● **Material provided**
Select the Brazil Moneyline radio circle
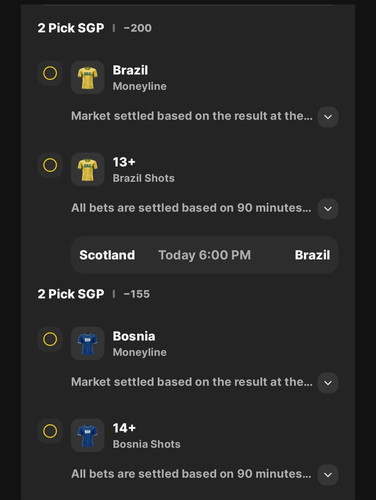The height and width of the screenshot is (500, 376). pos(50,73)
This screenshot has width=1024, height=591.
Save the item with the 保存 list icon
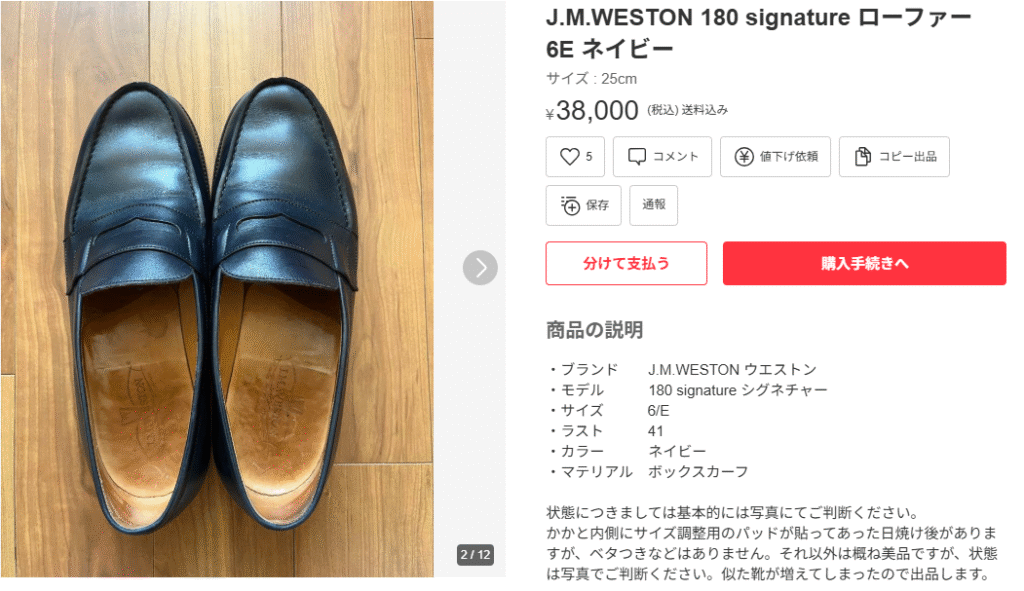571,206
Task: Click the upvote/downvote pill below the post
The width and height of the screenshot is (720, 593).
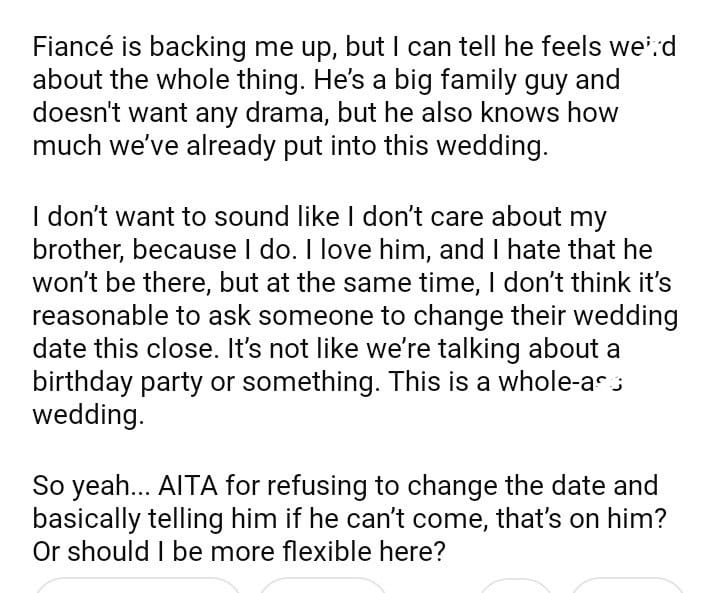Action: pyautogui.click(x=137, y=586)
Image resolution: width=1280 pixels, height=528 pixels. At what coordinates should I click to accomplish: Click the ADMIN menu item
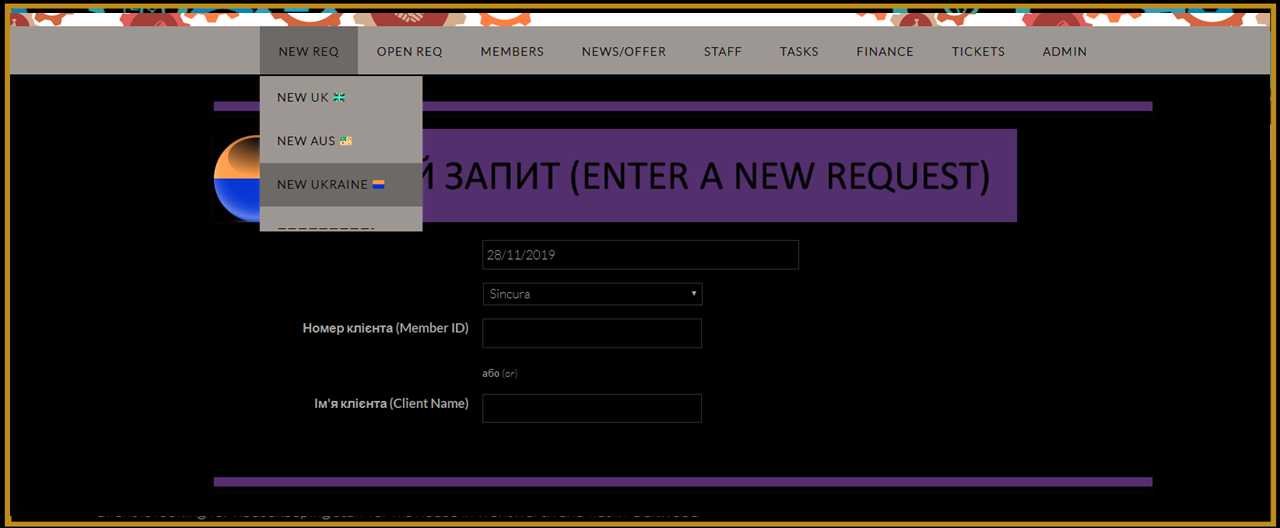tap(1064, 51)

● **Task goal**
Set the listing down exactly, without its pictures.

● **Written answer**
Select the Brazil Moneyline radio circle
The height and width of the screenshot is (500, 376). pos(50,73)
This screenshot has width=1024, height=591.
Save the item with the 保存 list icon
571,206
Task: Click the upvote/downvote pill below the post
The width and height of the screenshot is (720, 593).
Action: pyautogui.click(x=137, y=586)
Image resolution: width=1280 pixels, height=528 pixels. At what coordinates should I click to accomplish: Click the ADMIN menu item
tap(1064, 51)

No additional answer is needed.